Inclusion Criteria: - Histologically proven NPC diagnosis - Elder than 18 years old are inclusive - Recurrence or metastatic nasopharyngeal carcinoma with evidence of unsuitable for local treatment - Amenable to regular follow-up - Subjects with at least one measurable lesion (Tumor lesions that are situated in a previously irradiated area could not be considered measurable). - Performance status: 0-1(ECOG) - WBC > 4.0X109/L, PLT > 100X109/L, with normal hepatic function(AST, ALT < 2.5 x upper limit of normal , and bilirubin < 1.5 x upper limit of normal), with normal renal function (Creatinine < 1.5 x upper limit of normal) - No chemotherapy or radical radiotherapy received within 6 months prior to enrollment - Life expectancy over twelve weeks - Signed and dated informed consent before the start of specific protocol procedures - Ability to comply with trial requirements. Exclusion Criteria: - Patient suitable for local treatment (eg. radiotherapy) - Active clinically serious infections (> grade 2 NCI-CTC version 3.0) - Patient with central nervous system metastasis - Patient life threatening medical condition - Pregnant or breast-feeding patients. Women of childbearing potential must have a negative pregnancy test performed within 7 days of the start of treatment. Both men and women enrolled in this trial must use adequate barrier birth control measures during the course of the trial and two weeks after the completion of trial. - Performance status ≥ 2 - With a pre-existing peripheral neuropathy (National Cancer Institute Common Toxicity Criteria for Adverse Events [NCI CTC] grade ≥ 2) - Serious concurrent illness - Previous or concurrent cancer that is distinct in primary site or histology from the cancer being evaluated in this study EXCEPT cervical carcinoma in situ, treated basal cell carcinoma, superficial bladder tumors[Ta, Tis & T1] or any cancer curatively treated > 3 years prior to study entry. - Patient refusing participation

Additional Information

Official title A Randomized, Multicenter Phase III Clinical Trial Comparing Gemcitabine and Cisplatin With 5-Fluorouracil and Cisplatin in the Treatment of Recurrent or Metastatic Nasopharyngeal Carcinoma (NPC)

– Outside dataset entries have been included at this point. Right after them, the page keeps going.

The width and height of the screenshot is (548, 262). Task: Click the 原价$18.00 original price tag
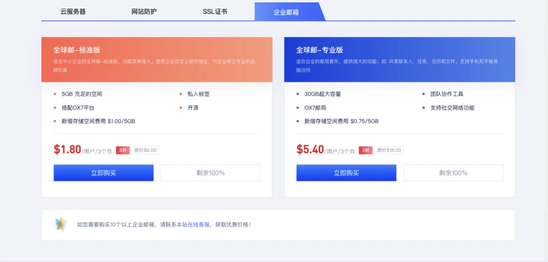click(389, 150)
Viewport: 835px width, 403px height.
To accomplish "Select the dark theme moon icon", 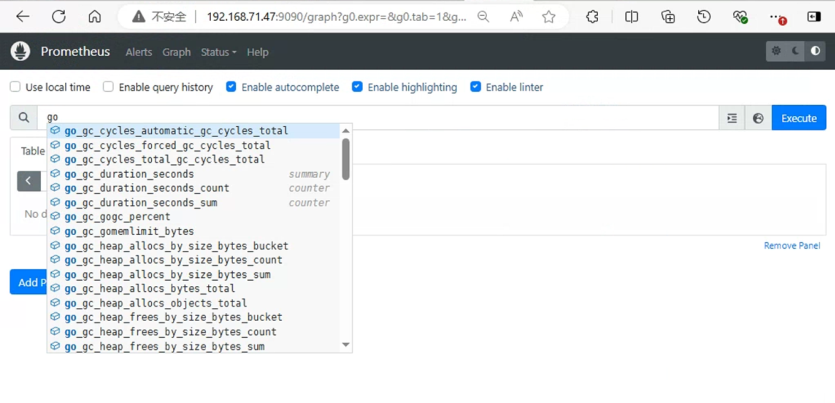I will tap(795, 51).
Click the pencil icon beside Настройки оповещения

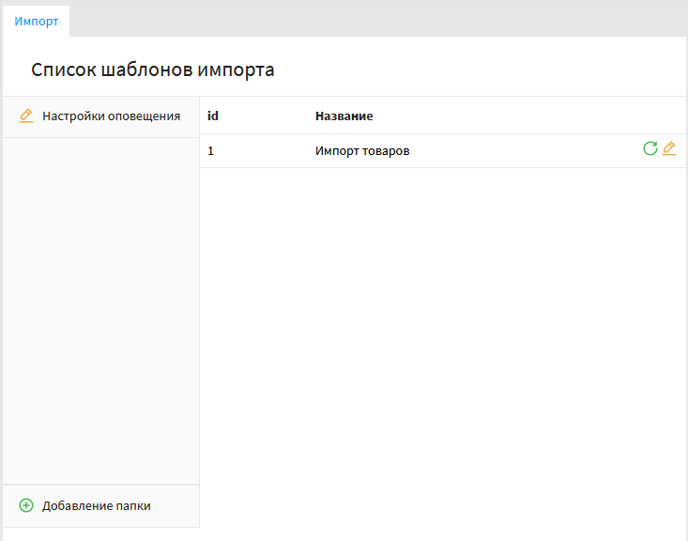click(x=26, y=116)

Principal investigator li zhang, doctor
Description Nasopharyngeal carcinoma (NPC) is most commonly seen in Southeast Asia, especially in southern and southeastern China ,where the incidence rate has been documented between 10 and 150 cases per 100,000 population per year. NPC is a radiosensitive tumor, and radiotherapy is considered to be the treatment of choice for most cases. The 5-year survival rate (all stages) is around 50% .In other words, more than half of the NPC cases will eventually fail radiotherapy and reasons of the failure are both local relapse and remote metastasis. For these advanced or metastatic NPC, chemotherapy is the most important therapeutics,and they are relatively responsive to chemotherapy compared to other head and neck cancers. The backbone of the treatment for recurrent/metastatic (R/M) NPC is cisplatin containing regimen, which is also regarded as the standard regimen for other squamous cell carcinoma of head and neck (SCCHN). The FP regimen is widely used in R/M NPC patients now and its response rate is around 40%-65%,but the response period is usually short and the adverse reaction is frequent and badly tolerant, which influent the treatment compliance seriously. What's more, the catheters and pumps are necessary for continuous infusion of 5-Fluorouracil, which add to the cost, immobility and inconvenience of the treatment. Preclinical and clinical data show synergistic activity between gemcitabine and cisplatin without overlapping toxicity. Several clinical trials enrolling a minority of advanced NPC patients suggest GP regimen has promising effectiveness and well tolerated side effects, and they indicated a potential possibility that the GP regimen comes to the standard first line choice instead of the FP regimen
Trial information was received from ClinicalTrials.gov and was last updated in January 2016.
Information provided to ClinicalTrials.gov by Sun Yat-sen University.